Dodano:   /  Zmieniono: 
Adam Hofman (fot. WPROST) Źródło: Wprost
Wicemarszałek Sejmu Stefan Niesiołowski przyznał, że nie rozumie decyzji Lecha Wałęsy o nieuczestniczeniu w spotkaniu z Obamą, ale - jak dodał - nie chce jej kwestionować. Z kolei Adam Hofman z PiS ocenił, że "decyzja Wałęsy świadczy o "pewnej małości zachowań".

- Najpierw mieliśmy jakieś dziwaczne dąsania się Jarosława Kaczyńskiego, który raczył wreszcie przyjść, teraz znowu Wałęsa się w pewnym sensie obraża, że skoro sam nie będzie miał spotkania, to nie przyjedzie. To jest małostkowość, ja nie podzielam tych zastrzeżeń - tak fakt, iż Lech Wałęsa nie weźmie udziału w zaplanowanym na 28 maja spotkaniu z Barackiem Obamą ocenił Stefan Niesiołowski. Według niego, Wałęsa powinien przyjść na spotkanie z prezydentem USA, bo - jak podkreślił - zasługi byłego prezydenta są niekwestionowane i niczego by mu nie ubyło, gdyby pojawił się w sobotę w Pałacu Prezydenckim.

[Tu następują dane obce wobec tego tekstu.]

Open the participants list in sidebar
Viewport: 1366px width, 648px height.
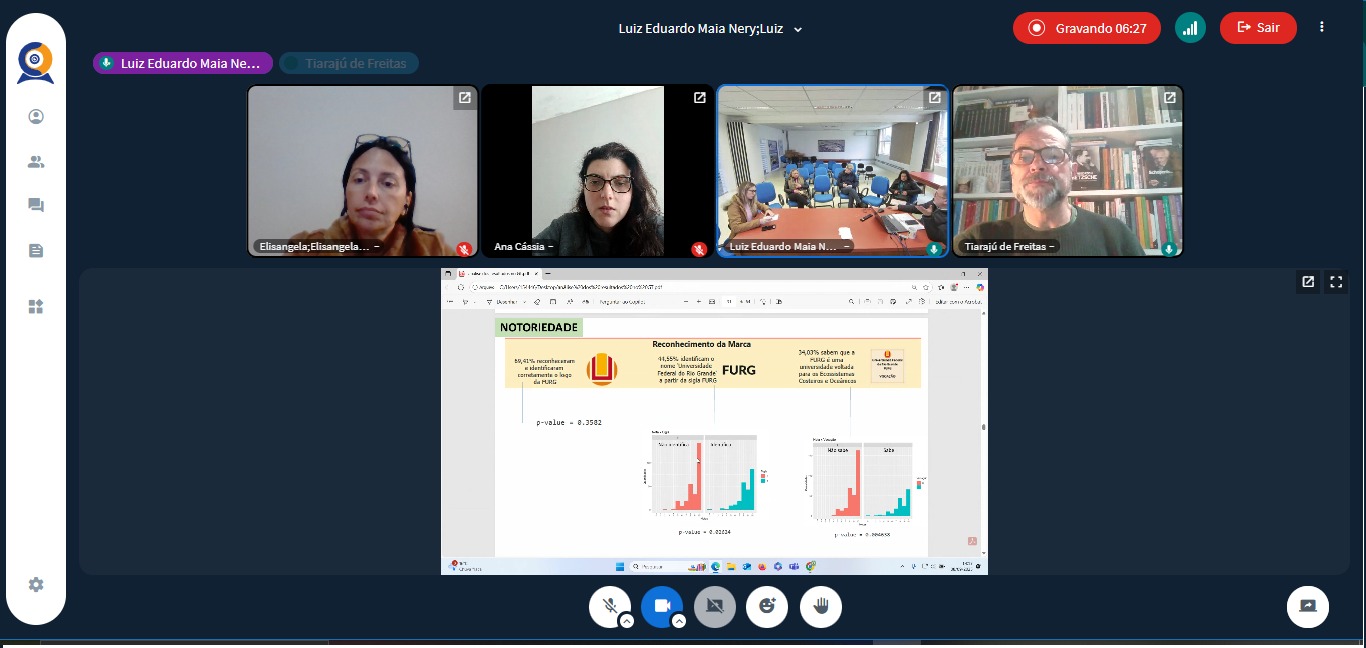pyautogui.click(x=36, y=162)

Z kolei zdaniem rzecznika PiS Adama Hofmana, decyzja Wałęsy świadczy o "pewnej małości zachowań", których w polskim życiu politycznym być nie powinno. - To jest sprawa Lecha Wałęsy i ona nie będzie miała wpływu na to, co się w najbliższych dniach w Polsce będzie działo. Świadczy to o samym zainteresowanym, o Lechu Wałęsie. Są momenty takie jak ten, w których interes Polski jest najważniejszy - powiedział Hofman.

Według rzecznika klubu PiS fakt, że prezydent USA chce dwukrotnie spotkać się z Jarosławem Kaczyńskim (prezes PiS będzie uczestniczył również w spotkaniu w Katedrze Polowej Wojska Polskiego) "to dla wielu ludzi, którzy obserwują politykę zagraniczną jest proste do odczytania". Hofman dodał, że prezes PiS, pomimo że już wielokrotnie wyrażał swój negatywny stosunek do prezydenta Bronisława Komorowskiego, na spotkaniu w Pałacu Prezydenckim się pojawi.

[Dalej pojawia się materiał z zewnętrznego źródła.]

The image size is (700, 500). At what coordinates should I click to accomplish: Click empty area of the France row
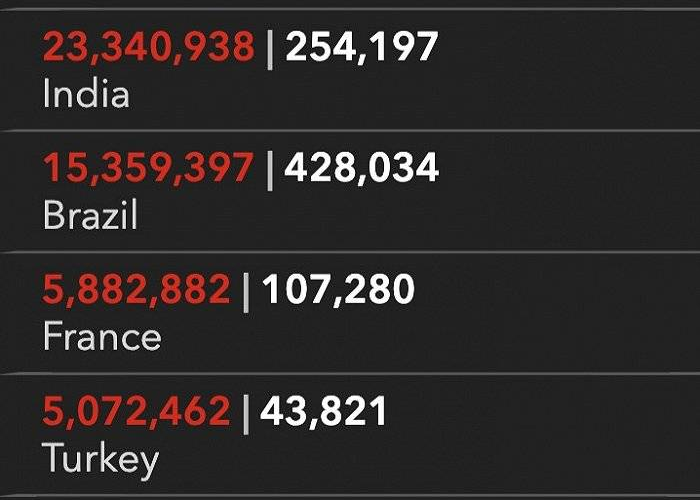[558, 312]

Wicepremier Waldemar Pawlak zauważył z kolei, że Wałęsa widział już paru prezydentów Stanów Zjednoczonych. - Przypuszczam, że z Barackiem Obamą też może miał już okazję się spotkać, więc nie musi się napinać - zaznaczył. Szef SLD Grzegorz Napieralski niechętnie komentował decyzję Wałęsy. - To decyzja prezydenta Wałęsy. Trudno to komentować - powiedział tylko.

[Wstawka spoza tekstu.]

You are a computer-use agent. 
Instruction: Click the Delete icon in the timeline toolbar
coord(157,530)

Paweł Poncyljusz z PJN wyraził natomiast ubolewanie z powodu decyzji Wałęsy, gdyż - jak zaznaczył - Lech Wałęsa jest naszym "produktem eksportowym", którym powinniśmy się chwalić na całym świecie. - Pytanie jest zasadnicze, kto nie chciał tego spotkania w "cztery oczy"?. Jeśli nie chciała strona polska, to niedobrze, a jeśli nie chciała strona amerykańska, to też przykro - ocenił Poncyljusz.